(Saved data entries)

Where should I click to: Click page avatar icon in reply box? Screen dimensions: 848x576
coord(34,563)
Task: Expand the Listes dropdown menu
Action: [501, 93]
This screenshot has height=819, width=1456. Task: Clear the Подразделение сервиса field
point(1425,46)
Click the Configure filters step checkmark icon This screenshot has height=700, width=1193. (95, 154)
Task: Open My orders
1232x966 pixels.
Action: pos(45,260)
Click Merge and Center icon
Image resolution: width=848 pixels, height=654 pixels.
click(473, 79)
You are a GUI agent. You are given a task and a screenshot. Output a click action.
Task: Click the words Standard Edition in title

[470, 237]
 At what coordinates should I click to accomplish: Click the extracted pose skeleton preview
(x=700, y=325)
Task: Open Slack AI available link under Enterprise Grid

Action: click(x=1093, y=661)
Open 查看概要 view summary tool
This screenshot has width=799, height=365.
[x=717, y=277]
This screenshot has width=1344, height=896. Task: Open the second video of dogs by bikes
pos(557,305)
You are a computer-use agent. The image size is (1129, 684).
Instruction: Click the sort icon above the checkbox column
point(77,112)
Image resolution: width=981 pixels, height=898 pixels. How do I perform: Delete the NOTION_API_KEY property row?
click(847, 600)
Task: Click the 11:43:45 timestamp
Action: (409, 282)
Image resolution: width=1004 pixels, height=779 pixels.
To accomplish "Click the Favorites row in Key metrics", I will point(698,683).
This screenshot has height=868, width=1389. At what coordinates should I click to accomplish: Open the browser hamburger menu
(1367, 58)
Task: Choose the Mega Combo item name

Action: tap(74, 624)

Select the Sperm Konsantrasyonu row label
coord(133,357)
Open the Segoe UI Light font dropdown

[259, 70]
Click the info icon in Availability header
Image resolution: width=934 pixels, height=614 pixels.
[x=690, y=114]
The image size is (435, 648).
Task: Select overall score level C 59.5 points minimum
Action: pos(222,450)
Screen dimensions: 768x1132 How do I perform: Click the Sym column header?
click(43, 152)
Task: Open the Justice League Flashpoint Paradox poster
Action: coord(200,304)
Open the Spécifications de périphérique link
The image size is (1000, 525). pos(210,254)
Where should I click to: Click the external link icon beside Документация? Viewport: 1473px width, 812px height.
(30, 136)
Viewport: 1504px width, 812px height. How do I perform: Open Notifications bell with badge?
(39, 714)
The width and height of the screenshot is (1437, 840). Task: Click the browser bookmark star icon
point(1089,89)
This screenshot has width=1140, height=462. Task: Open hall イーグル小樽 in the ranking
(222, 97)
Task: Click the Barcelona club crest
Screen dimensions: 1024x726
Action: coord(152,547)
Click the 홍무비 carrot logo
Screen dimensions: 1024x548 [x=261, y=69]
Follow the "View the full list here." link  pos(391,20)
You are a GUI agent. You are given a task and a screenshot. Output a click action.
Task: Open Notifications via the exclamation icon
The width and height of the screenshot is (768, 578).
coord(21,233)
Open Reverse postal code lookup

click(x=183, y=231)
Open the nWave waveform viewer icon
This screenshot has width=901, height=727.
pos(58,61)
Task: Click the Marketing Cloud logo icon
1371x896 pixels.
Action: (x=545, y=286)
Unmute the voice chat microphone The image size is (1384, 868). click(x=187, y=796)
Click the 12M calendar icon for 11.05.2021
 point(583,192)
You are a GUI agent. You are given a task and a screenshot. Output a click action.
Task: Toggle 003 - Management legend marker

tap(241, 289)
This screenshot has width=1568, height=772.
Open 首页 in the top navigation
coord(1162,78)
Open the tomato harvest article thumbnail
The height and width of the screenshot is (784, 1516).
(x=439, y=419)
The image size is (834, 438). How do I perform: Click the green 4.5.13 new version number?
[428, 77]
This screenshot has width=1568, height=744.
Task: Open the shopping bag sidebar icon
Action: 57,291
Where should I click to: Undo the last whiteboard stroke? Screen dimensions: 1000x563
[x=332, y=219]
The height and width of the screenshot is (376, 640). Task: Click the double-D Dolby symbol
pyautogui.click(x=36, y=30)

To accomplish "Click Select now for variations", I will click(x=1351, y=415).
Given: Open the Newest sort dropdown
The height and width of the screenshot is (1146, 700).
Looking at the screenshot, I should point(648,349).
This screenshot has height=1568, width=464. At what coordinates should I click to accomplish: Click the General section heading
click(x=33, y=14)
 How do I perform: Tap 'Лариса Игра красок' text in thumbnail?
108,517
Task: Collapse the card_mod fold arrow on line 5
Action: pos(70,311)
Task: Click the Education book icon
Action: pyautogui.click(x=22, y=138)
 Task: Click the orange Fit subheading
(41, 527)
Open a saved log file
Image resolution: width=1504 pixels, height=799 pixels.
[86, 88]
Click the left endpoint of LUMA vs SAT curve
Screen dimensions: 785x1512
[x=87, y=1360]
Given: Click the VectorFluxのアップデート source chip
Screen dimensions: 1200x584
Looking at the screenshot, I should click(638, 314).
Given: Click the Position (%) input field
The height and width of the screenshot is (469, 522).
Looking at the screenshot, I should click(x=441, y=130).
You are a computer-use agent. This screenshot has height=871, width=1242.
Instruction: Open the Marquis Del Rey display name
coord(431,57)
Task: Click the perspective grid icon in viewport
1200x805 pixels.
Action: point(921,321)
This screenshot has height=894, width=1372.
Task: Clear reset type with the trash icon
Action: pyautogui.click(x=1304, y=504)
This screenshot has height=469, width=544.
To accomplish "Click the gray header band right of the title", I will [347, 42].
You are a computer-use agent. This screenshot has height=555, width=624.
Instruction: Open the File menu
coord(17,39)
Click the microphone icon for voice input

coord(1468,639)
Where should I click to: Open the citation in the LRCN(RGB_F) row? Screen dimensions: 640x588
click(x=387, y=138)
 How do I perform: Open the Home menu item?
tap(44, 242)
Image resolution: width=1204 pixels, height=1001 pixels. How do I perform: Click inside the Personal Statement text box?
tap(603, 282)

- _WHAT TO DO_
All of the data must be written out again, exactly as it stands.

- _RESPONSE AREA_
Where should I click to: Click page avatar icon in reply box? Screen dimensions: 848x576
coord(34,563)
Task: Expand the Listes dropdown menu
Action: [501, 93]
This screenshot has height=819, width=1456. Task: Clear the Подразделение сервиса field
point(1425,46)
Click the Configure filters step checkmark icon This screenshot has height=700, width=1193. (95, 154)
Task: Open My orders
1232x966 pixels.
Action: pos(45,260)
Click Merge and Center icon
Image resolution: width=848 pixels, height=654 pixels.
click(473, 79)
You are a GUI agent. You are given a task and a screenshot. Output a click action.
Task: Click the words Standard Edition in title

[470, 237]
 At what coordinates should I click to accomplish: Click the extracted pose skeleton preview
(x=700, y=325)
Task: Open Slack AI available link under Enterprise Grid

Action: click(x=1093, y=661)
Open 查看概要 view summary tool
This screenshot has width=799, height=365.
[x=717, y=277]
This screenshot has width=1344, height=896. Task: Open the second video of dogs by bikes
pos(557,305)
You are a computer-use agent. The image size is (1129, 684).
Instruction: Click the sort icon above the checkbox column
point(77,112)
Image resolution: width=981 pixels, height=898 pixels. How do I perform: Delete the NOTION_API_KEY property row?
click(847, 600)
Task: Click the 11:43:45 timestamp
Action: (409, 282)
Image resolution: width=1004 pixels, height=779 pixels.
To accomplish "Click the Favorites row in Key metrics", I will point(698,683).
This screenshot has height=868, width=1389. At what coordinates should I click to accomplish: Open the browser hamburger menu
(1367, 58)
Task: Choose the Mega Combo item name

Action: tap(74, 624)

Select the Sperm Konsantrasyonu row label
coord(133,357)
Open the Segoe UI Light font dropdown

[259, 70]
Click the info icon in Availability header
Image resolution: width=934 pixels, height=614 pixels.
[x=690, y=114]
The image size is (435, 648).
Task: Select overall score level C 59.5 points minimum
Action: pos(222,450)
Screen dimensions: 768x1132 How do I perform: Click the Sym column header?
click(43, 152)
Task: Open the Justice League Flashpoint Paradox poster
Action: coord(200,304)
Open the Spécifications de périphérique link
The image size is (1000, 525). pos(210,254)
Where should I click to: Click the external link icon beside Документация? Viewport: 1473px width, 812px height.
(30, 136)
Viewport: 1504px width, 812px height. How do I perform: Open Notifications bell with badge?
(39, 714)
The width and height of the screenshot is (1437, 840). Task: Click the browser bookmark star icon
point(1089,89)
This screenshot has width=1140, height=462. Task: Open hall イーグル小樽 in the ranking
(222, 97)
Task: Click the Barcelona club crest
Screen dimensions: 1024x726
Action: coord(152,547)
Click the 홍무비 carrot logo
Screen dimensions: 1024x548 [x=261, y=69]
Follow the "View the full list here." link  pos(391,20)
You are a GUI agent. You are given a task and a screenshot. Output a click action.
Task: Open Notifications via the exclamation icon
The width and height of the screenshot is (768, 578).
coord(21,233)
Open Reverse postal code lookup

click(x=183, y=231)
Open the nWave waveform viewer icon
This screenshot has width=901, height=727.
pos(58,61)
Task: Click the Marketing Cloud logo icon
1371x896 pixels.
Action: (x=545, y=286)
Unmute the voice chat microphone The image size is (1384, 868). click(x=187, y=796)
Click the 12M calendar icon for 11.05.2021
 point(583,192)
You are a GUI agent. You are given a task and a screenshot. Output a click action.
Task: Toggle 003 - Management legend marker

tap(241, 289)
This screenshot has width=1568, height=772.
Open 首页 in the top navigation
coord(1162,78)
Open the tomato harvest article thumbnail
The height and width of the screenshot is (784, 1516).
(x=439, y=419)
The image size is (834, 438). How do I perform: Click the green 4.5.13 new version number?
[428, 77]
This screenshot has width=1568, height=744.
Task: Open the shopping bag sidebar icon
Action: 57,291
Where should I click to: Undo the last whiteboard stroke? Screen dimensions: 1000x563
[x=332, y=219]
The height and width of the screenshot is (376, 640). Task: Click the double-D Dolby symbol
pyautogui.click(x=36, y=30)

To accomplish "Click Select now for variations", I will click(x=1351, y=415).
Given: Open the Newest sort dropdown
The height and width of the screenshot is (1146, 700).
Looking at the screenshot, I should point(648,349).
This screenshot has height=1568, width=464. At what coordinates should I click to accomplish: Click the General section heading
click(x=33, y=14)
 How do I perform: Tap 'Лариса Игра красок' text in thumbnail?
108,517
Task: Collapse the card_mod fold arrow on line 5
Action: pos(70,311)
Task: Click the Education book icon
Action: pyautogui.click(x=22, y=138)
 Task: Click the orange Fit subheading
(41, 527)
Open a saved log file
Image resolution: width=1504 pixels, height=799 pixels.
[86, 88]
Click the left endpoint of LUMA vs SAT curve
Screen dimensions: 785x1512
[x=87, y=1360]
Given: Click the VectorFluxのアップデート source chip
Screen dimensions: 1200x584
Looking at the screenshot, I should click(638, 314).
Given: Click the Position (%) input field
The height and width of the screenshot is (469, 522).
Looking at the screenshot, I should click(x=441, y=130).
You are a computer-use agent. This screenshot has height=871, width=1242.
Instruction: Open the Marquis Del Rey display name
coord(431,57)
Task: Click the perspective grid icon in viewport
1200x805 pixels.
Action: point(921,321)
This screenshot has height=894, width=1372.
Task: Clear reset type with the trash icon
Action: pyautogui.click(x=1304, y=504)
This screenshot has height=469, width=544.
To accomplish "Click the gray header band right of the title", I will [347, 42].
You are a computer-use agent. This screenshot has height=555, width=624.
Instruction: Open the File menu
coord(17,39)
Click the microphone icon for voice input

coord(1468,639)
Where should I click to: Open the citation in the LRCN(RGB_F) row? Screen dimensions: 640x588
click(x=387, y=138)
 How do I perform: Open the Home menu item?
tap(44, 242)
Image resolution: width=1204 pixels, height=1001 pixels. How do I perform: Click inside the Personal Statement text box?
tap(603, 282)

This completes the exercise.